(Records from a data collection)
Segment Open

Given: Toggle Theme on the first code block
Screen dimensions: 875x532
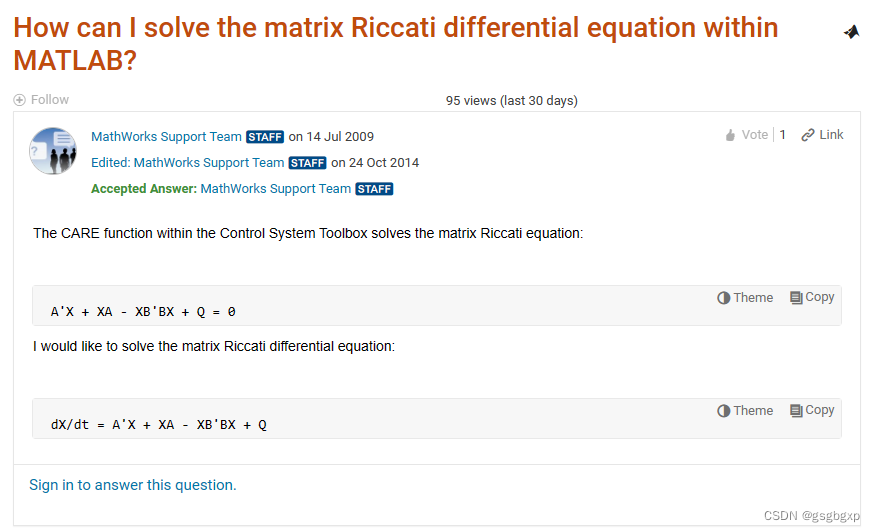Looking at the screenshot, I should click(x=745, y=298).
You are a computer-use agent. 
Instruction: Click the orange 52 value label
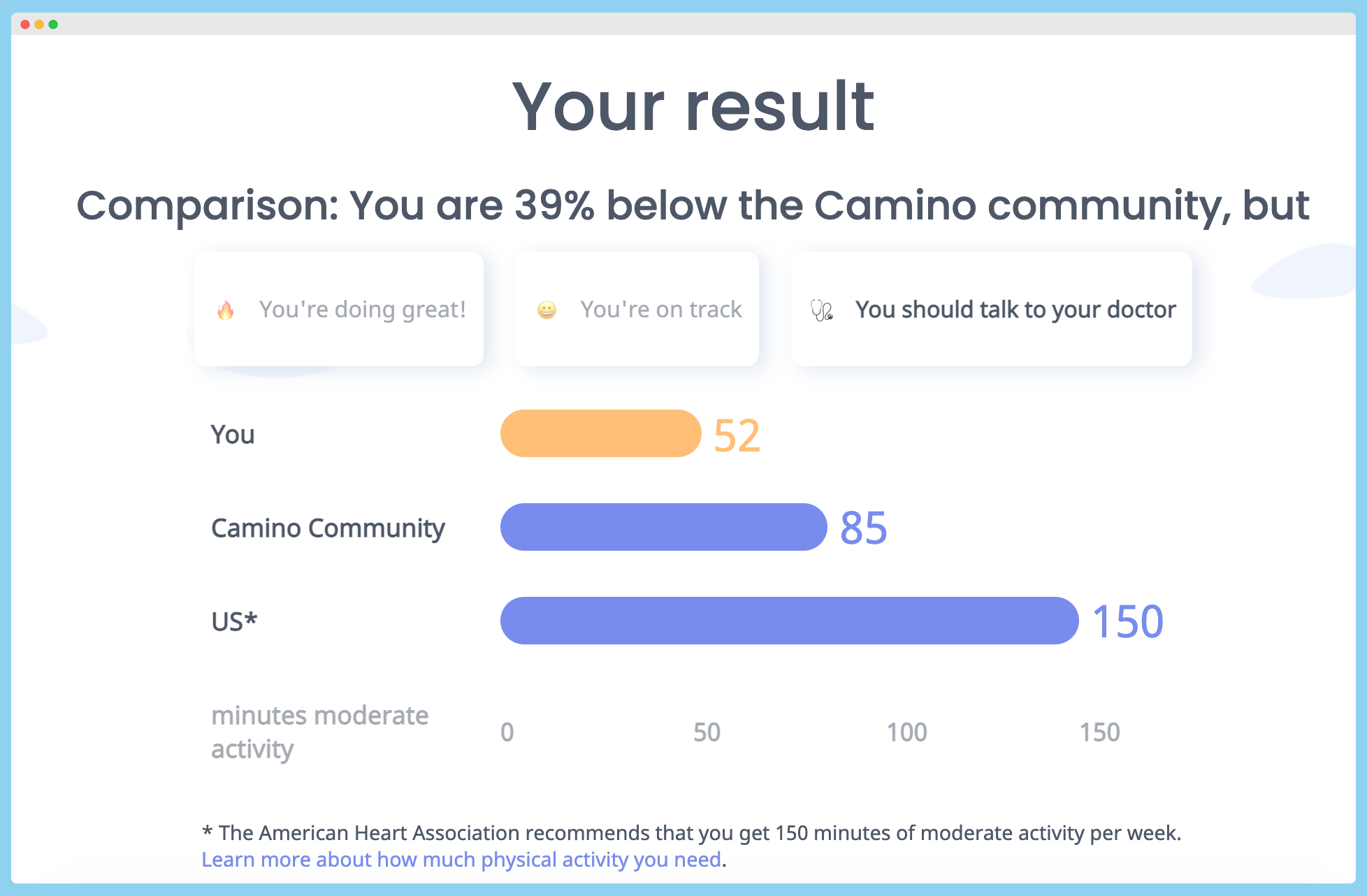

Segment Closed

Please transcribe each line above exactly, but leave the images out.

Given: Toggle Theme on the first code block
Screen dimensions: 875x532
Looking at the screenshot, I should click(x=745, y=298).
You are a computer-use agent. 
Instruction: Click the orange 52 value label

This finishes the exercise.